Methods: Semistructured interviews were conducted with 32 prison medical directors, primary care clinicians (PCPs), and oncologists caring for patients with cancer incarcerated in 16 US state and federal prison systems between September 2023 and April 2024. A member-checking focus group of 22 prison medical directors and clinicians was held in February 2025.
Results: Interview participants included nine prison medical directors, six PCPs, one gynecologist, 15 oncologists, and one palliative care clinician. Themes identified distinct logistics related to screening, diagnosis, treatment, symptom management, survivorship, and end-of-life care, and several cross-cutting topics including communication, scheduling, community transitions, and payment models. Participants reported that screening is widely available for some but not all cancers in prison. Prison clinicians and staff manage most screening and diagnostic evaluations, which require lengthy, sequential approval processes. Radiographic imaging, procedures, surgery, and treatment usually occur outside of prisons.

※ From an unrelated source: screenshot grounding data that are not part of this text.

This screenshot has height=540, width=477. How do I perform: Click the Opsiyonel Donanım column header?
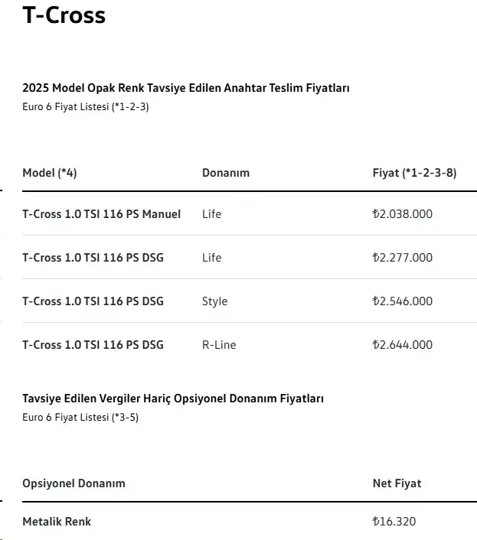(74, 483)
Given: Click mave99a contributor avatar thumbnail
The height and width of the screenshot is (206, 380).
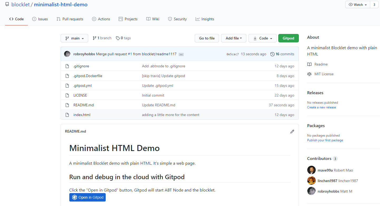Looking at the screenshot, I should point(311,170).
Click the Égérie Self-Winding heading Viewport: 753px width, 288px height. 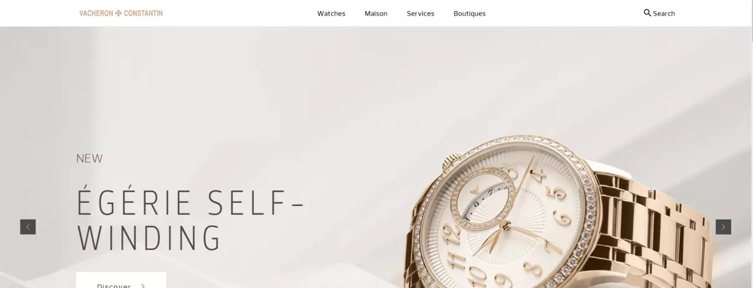pos(191,220)
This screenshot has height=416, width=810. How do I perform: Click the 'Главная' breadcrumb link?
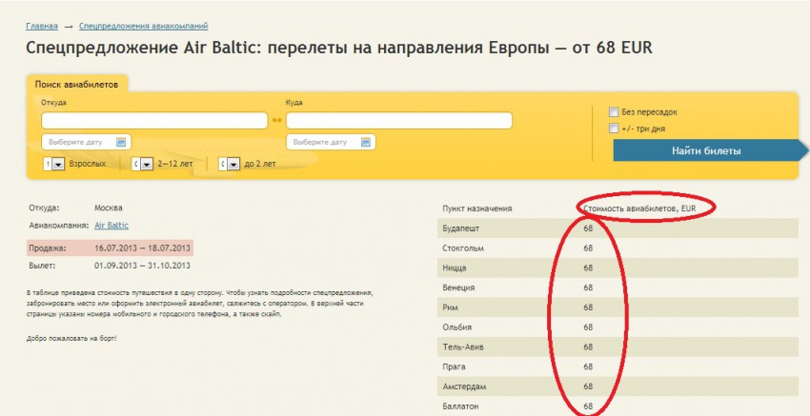click(42, 26)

Prison primary care teams manage many tasks usually overseen by oncology teams, including scheduling, care coordination, and management of symptoms from cancer and treatment. Policies limit clinician communication and family involvement, with important care ramifications. Security requirements and staff shortages complicate care coordination and scheduling. The focus group reinforced these themes and did not identify new themes.
Conclusion: The unique and complicated logistics of cancer care for patients incarcerated in US prisons differ from care provided to nonincarcerated patients and may negatively affect their cancer outcomes.